__QUOTED PASSAGE__.

Who was Baldwin II of Jerusalem? – History, Reign, the Crusades, & Major Achievements
In January 1120, Baldwin II of Jerusalem and the Patriarch organized a general assembly, known as the Council of Nablus. The assembly was attended by prelates and noblemen, who agreed on several important decrees. The clergy was granted the right to collect the tithe and bear arms in defense of the kingdom. The council also passed laws against sexual offenses such as adultery, pimping, sodomy, bigamy, and prohibited sexual relations between Christians and Muslims.
Additionally, penalties were established for theft and for false accusations of crimes. The decisions made during the council marked the first attempts at lawmaking in the Kingdom of Jerusalem.
What else was Baldwin II of Jerusalem most known for?
Below, we take an in-depth look at the life, reign and military campaigns of Baldwin II, the second king of the Kingdom of Jerusalem.
Baldwin II of Jerusalem: Quick Facts
Born: c. 1075
Died: August 21, 1131
Buried: Church of the Holy Sepulchre, Jerusalem
Parents: Hugh I, Count of Rethel and Melisende of Montlhéry
Cousins: Godfrey of Bouillon, Baldwin of Boulogne (later Baldwin I of Jerusalem)
Spouse: Morphia of Melitene
Children: Melisende, Alice, Hodiema, Ioveta
King of Jerusalem
Predecessor: Baldwin I
Successor: Fulk and Melisende
Count of Edessa
Predecessor: Baldwin I
Successor: Joscelin I
Birth and Family
To this day it remains unclear the exact year in which Baldwin II of Jerusalem was born. The popular opinion is that this future king of Jerusalem was born around 1075 in the County of Rethel, which is the present day commune in the Ardennes department in northern France. His parents were Hugh I, Count of Rethel and Melisande of Crécy. Through his mother, he is the grandson of Guy I of Montlhéry.
Baldwin had six siblings, and he was the third child of his parents. Through his sister Cecilia of Le Bourcq, he was the brother-in-law of Roger of Salerno, prince-regent of Antioch. Another sister of his, Beatrix (or Béatrice), married Leo I, Prince of Armenia.
His older brother, Gervais (1056-1124), became Count of Rethel upon the death of his father in 1118.

__SET PROBLEM__. Reproduce the stretch of the Baldwin II of Jerusalem text from "Additionally, penalties were" through "most known for?", without changing a word.

__SUPPLIED DATA__.

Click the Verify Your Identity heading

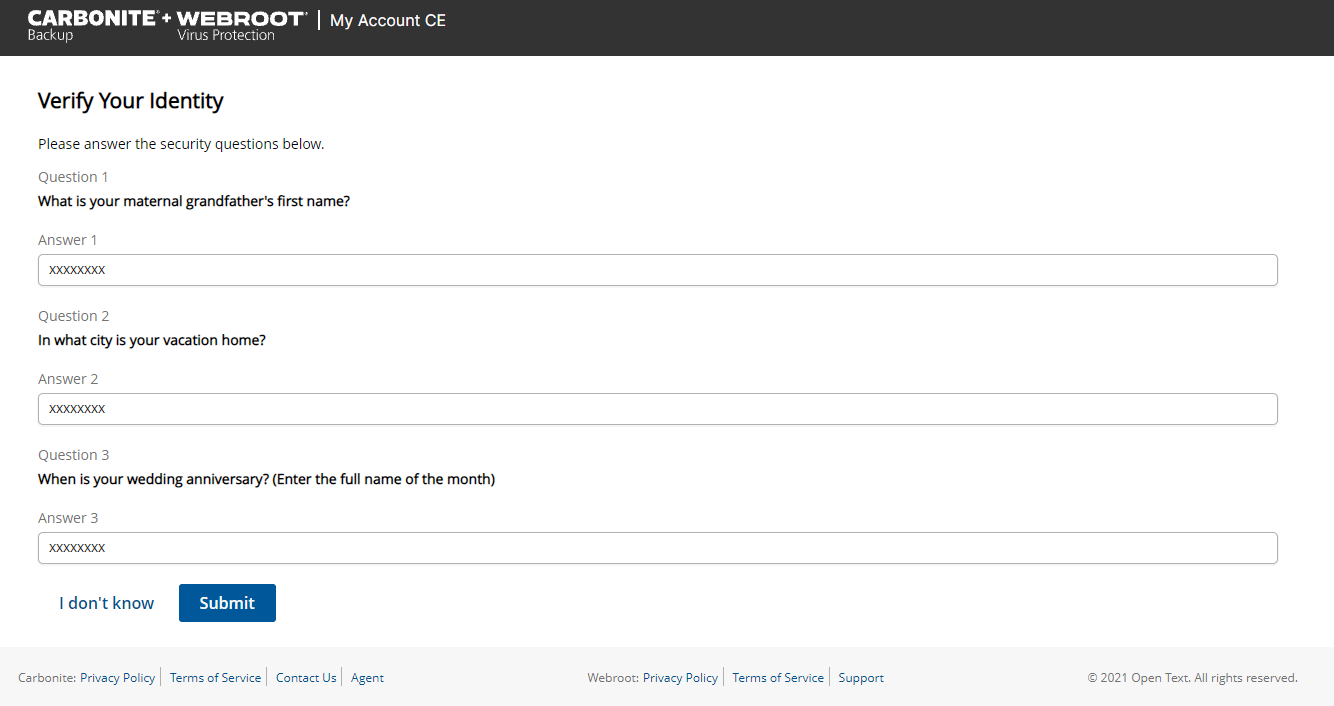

__ANSWER IN FULL__.
Additionally, penalties were established for theft and for false accusations of crimes. The decisions made during the council marked the first attempts at lawmaking in the Kingdom of Jerusalem.
What else was Baldwin II of Jerusalem most known for?